The Two Ingredients for Winning at Transformation
Connect with people. Tell a story.
I work with countless organizations going through X Transformation (where X = digital, functional (HR, Supply Chain, Finance), customer experience, etc. Awesome! I freaking love transformation. I personally try to do one every few years! (Fun fact: we are physically wired for this as our cell structure literally rejuvenates every seven to ten years. I also had a marriage counselor once tell me that humans generally self-evolve about every 7–10 years, which was always when she saw couples in therapy. Causation or correlation? I digress...)
So when I talk to clients about their transformations, the logical question I ask is — “why are you doing this (hard) thing?” Because for the amount of time, effort and energy, let alone money, there’s gotta be an obvious prize, right?
But I’ll be damned if I can get an answer.
And we’re not talking mom-and-pop organizations. We’re are talking about companies that are placing million and billion-dollar bets — undertaking multi-year global enterprise transformations, and they don’t know why. I had one client sheepishly tell me “Well, we’d say it’s for customer experience.”
These people are smart, successful leaders in recognizable companies.
And yet, I am continuously shocked by how many people I am encountering who lack vision and a reason. And, while that may sound like a criticism, it truly is not. Whenever I see these patterns, I am curious. How could something so fundamental, so important to success be so widely overlooked and ignored? I thought everyone knew that you Start with Why.
The bigger confusion for me, as a person who thinks about and gets paid to help humans change behavior, is how leaders think they can bring anyone along on a transformation journey without a really compelling reason or purpose. Sadly, cost takeout and process improvement or organizational efficiency are not enough to get people to change their habits, because those are outcomes that are not clearly tied to an individual’s daily existence. In other words, they are business benefits of transformation (when achieved) but they are not meaningful enough to drive actual shifts in mindset or motivation to build new habits and leave the comfort of the current state, and unfortunately, all change starts at the individual level.
Fundamentally, if you can’t see it or describe it, then how the hell is anyone else going to be able to follow along? And why on earth would they change any of their own behaviors to get there?
People need a meaningful reason to change that connects with something fundamental about things they care about.
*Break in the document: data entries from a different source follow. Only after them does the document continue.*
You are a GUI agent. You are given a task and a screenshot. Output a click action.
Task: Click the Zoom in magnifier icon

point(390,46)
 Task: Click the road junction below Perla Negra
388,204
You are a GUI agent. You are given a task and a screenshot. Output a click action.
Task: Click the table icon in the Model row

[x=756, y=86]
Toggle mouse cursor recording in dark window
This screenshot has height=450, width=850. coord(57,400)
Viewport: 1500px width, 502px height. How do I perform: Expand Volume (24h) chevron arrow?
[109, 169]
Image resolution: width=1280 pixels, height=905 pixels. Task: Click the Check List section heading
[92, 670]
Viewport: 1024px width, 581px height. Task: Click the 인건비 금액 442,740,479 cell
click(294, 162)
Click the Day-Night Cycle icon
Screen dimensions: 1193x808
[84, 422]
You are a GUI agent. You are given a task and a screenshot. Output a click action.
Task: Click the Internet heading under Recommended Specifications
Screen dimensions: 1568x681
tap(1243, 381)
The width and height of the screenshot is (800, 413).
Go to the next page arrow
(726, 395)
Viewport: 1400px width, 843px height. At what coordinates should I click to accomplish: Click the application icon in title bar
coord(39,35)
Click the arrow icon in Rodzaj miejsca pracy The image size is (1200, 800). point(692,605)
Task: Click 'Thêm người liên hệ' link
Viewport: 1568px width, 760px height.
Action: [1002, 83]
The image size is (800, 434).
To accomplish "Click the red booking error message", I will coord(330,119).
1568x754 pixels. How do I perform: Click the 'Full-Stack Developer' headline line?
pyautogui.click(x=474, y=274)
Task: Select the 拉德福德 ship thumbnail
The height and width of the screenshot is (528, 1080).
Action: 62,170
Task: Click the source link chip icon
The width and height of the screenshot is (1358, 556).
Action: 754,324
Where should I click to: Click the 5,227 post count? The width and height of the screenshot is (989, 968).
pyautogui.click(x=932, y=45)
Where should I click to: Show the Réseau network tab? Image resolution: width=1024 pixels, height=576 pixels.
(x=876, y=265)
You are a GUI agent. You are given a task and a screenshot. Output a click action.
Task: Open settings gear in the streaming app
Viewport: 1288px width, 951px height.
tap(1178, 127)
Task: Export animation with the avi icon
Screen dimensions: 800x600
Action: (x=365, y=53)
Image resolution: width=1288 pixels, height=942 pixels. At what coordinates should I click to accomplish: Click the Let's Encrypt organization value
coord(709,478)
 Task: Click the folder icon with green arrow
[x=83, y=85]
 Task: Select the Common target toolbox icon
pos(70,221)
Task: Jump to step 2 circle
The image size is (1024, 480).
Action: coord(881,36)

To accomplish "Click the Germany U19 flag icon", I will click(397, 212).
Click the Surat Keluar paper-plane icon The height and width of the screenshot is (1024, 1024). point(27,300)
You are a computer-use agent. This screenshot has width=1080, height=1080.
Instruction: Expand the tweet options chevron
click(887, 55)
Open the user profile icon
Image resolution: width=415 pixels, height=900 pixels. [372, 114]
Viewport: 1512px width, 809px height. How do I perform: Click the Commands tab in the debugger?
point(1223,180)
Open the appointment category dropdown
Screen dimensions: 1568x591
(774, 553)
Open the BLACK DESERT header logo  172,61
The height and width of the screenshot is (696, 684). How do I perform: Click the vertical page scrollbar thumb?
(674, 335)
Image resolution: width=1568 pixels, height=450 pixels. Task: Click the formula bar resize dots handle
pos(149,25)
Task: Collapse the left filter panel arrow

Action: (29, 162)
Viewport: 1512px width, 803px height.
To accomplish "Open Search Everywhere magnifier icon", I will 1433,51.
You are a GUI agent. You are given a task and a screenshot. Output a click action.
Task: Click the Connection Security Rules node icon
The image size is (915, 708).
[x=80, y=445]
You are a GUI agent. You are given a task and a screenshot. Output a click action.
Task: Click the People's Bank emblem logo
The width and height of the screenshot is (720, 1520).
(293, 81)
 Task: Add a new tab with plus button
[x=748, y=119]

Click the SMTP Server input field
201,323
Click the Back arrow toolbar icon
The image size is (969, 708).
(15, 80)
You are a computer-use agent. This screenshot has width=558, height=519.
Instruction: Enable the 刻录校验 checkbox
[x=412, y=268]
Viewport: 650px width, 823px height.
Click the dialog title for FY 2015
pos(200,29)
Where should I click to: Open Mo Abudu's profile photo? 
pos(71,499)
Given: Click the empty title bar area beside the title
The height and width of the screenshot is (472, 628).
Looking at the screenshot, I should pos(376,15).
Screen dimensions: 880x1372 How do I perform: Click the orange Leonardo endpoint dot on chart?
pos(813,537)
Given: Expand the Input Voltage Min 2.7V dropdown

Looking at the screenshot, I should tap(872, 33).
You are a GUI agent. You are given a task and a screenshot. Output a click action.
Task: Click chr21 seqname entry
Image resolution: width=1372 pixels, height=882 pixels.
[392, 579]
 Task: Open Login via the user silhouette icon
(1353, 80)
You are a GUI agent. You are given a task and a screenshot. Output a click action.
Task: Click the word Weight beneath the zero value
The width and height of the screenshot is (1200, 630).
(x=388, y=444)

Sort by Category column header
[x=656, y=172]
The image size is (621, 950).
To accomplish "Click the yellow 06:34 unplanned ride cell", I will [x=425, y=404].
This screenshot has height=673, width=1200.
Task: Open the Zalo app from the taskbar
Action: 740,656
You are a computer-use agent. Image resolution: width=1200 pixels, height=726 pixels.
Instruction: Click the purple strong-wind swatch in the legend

Every transformation story has to have a moment of emotional impact — facts are not enough.
There are two primary ingredients for discussing your vision in a way that will land with your employees:
1. Empathy. You need to study those that you want to bring along your transformation journey. By study, I mean talk to them and observe them and model them to the point that you understand them so well you can finish their sentences. It does not matter what your business wants to achieve if you can’t tie it to what people actually care about, and maybe as importantly, until you can address what people are most afraid of losing in a transformation process. Here’s an example: To prepare for a feature film, Disney animators spend months immersing themselves in the environments and scenarios in which the films they design will take place. For Frozen 2, they went skydiving to understand how wind moves for the character “Gale” and they traveled to Norway to stand on an iceberg so they would know what Elsa should look like as she stared out over an iceberg. This is a fundamental secret sauce for how they are able to create believable and meaningful connections with their audience — then they add hot technology and other bells and whistles on top of that. Fundamentally, if you are not willing to understand the experiences and the perspective of the people you want to ask to change, you will not succeed. You gotta see the iceberg from their vantage point.
2. Storytelling. Once you understand their vantage point, everything you communicate about the upcoming transformation needs to tell the story from that perspective — with your employees as the central characters of a hero’s journey. Non-tech people don’t care what the technology is capable of, they care how it will make their lives easier. Most employees don’t care about efficiency and cost takeout — they care about how they can stop doing stupid activities and do their own job security and career progression.
So, please do transform. Go crazy and rewrite your organizations’ operating models and shape shift into new ways of working — just remember that no matter the transformation category, you will only succeed with the empathy and storytelling it takes to bring people in your organization along with you. See you in 7–10 years.